Им бы послушаться кота да бежать обратно, не болтая и не оглядываясь. Но ведь надо же все выяснить сначала. Вот они и выясняли, теряя время.
И опоздали.
Что-то случилось с солнцем. Оно погасло, прикрытое гигантской тенью. Мутная мгла разливалась между холмами. Стало сумрачно, и дохнуло откуда-то ледяной жутью. Серая темень накрыла Глеба и ворвалась в легкие вместе с воздухом, который вроде и не пах дымом, а был как густой дым. В ватной тишине послышался свист ветра, и Глеб увидел черную воронку торнадо – от серой земли до серого неба. Он нагнул голову и бросился к подъезду.
Анфиса оглянулась и сразу попала в бешеный вихрь. Глеб успел юркнуть в подъезд, но вниз, к подвалу, пути уже не было – там густо клубилась тьма, и доносился, приближаясь, чей-то вой. Мальчик вскрикнул от острой боли в плече, но сразу понял, что это кот, и еще, что надо бежать вверх.
Так он и сделал: взлетел на третий этаж по замшелым ступеням и ворвался в проем вроде бы своей двери. И за ним словно захлопнулись ворота; тут было тихо, откуда-то просачивался слабый колеблющийся свет.

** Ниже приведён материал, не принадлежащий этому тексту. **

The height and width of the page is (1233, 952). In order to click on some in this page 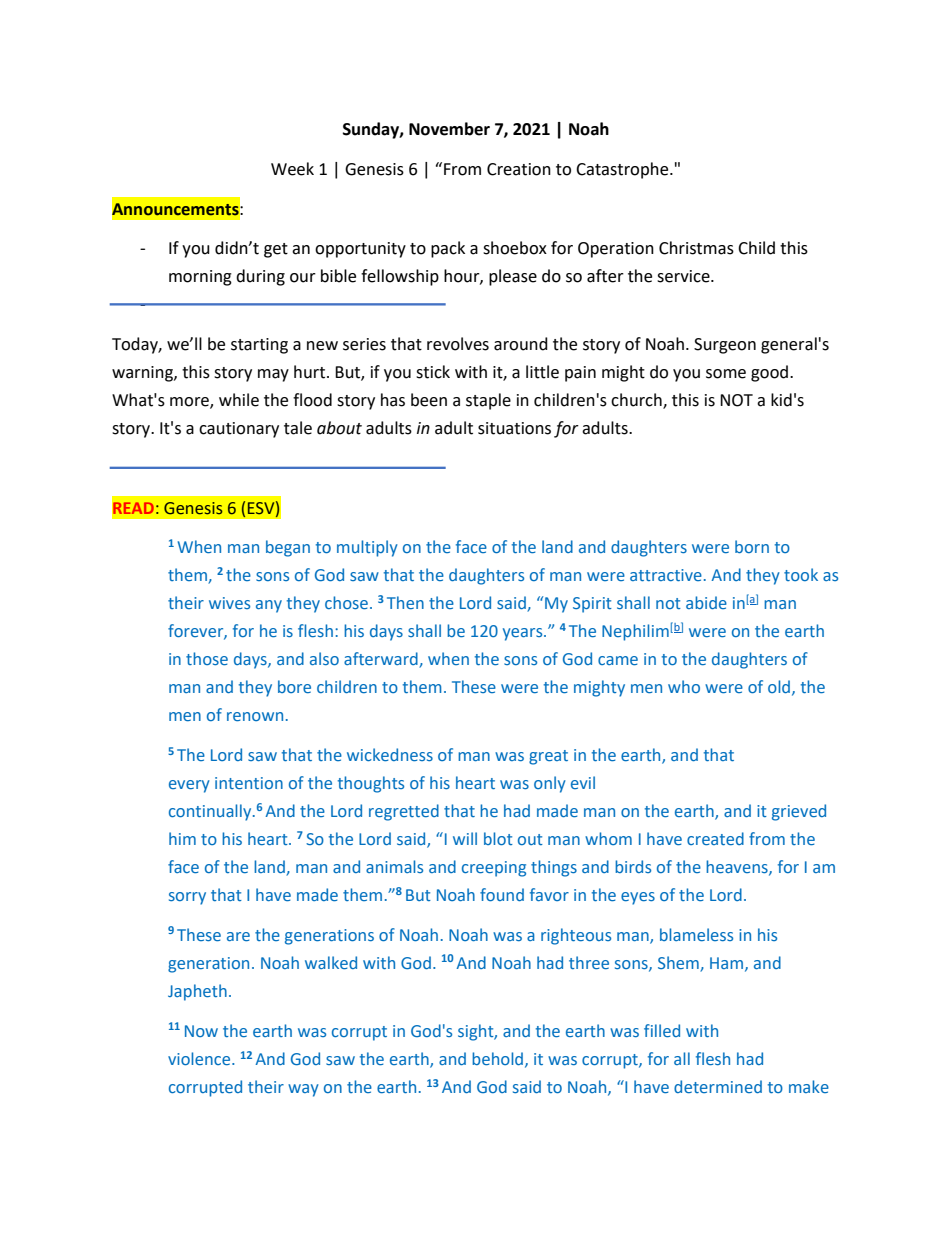, I will do `click(726, 374)`.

„Это что-то новенькое, – подумал Глеб, переводя дыхание. – Может, я проснулся? Но это не наша квартира. Если это игра, то не помню я такого уровня. Куда же это я попал?“
В помещении было пусто. То есть, здесь не только отсутствовали люди, но и вообще ничего не было: ни мебели, ни люстры, ни обоев на стенах, ни паркета на полу. Вскоре выяснилось, что обитаемой была только одна маленькая комната, туда и направился кот.
– Здравствуй, мальчик. Присаживайся здесь, у моего огня. Впереди у нас долгий день, а потом вечер и ночь.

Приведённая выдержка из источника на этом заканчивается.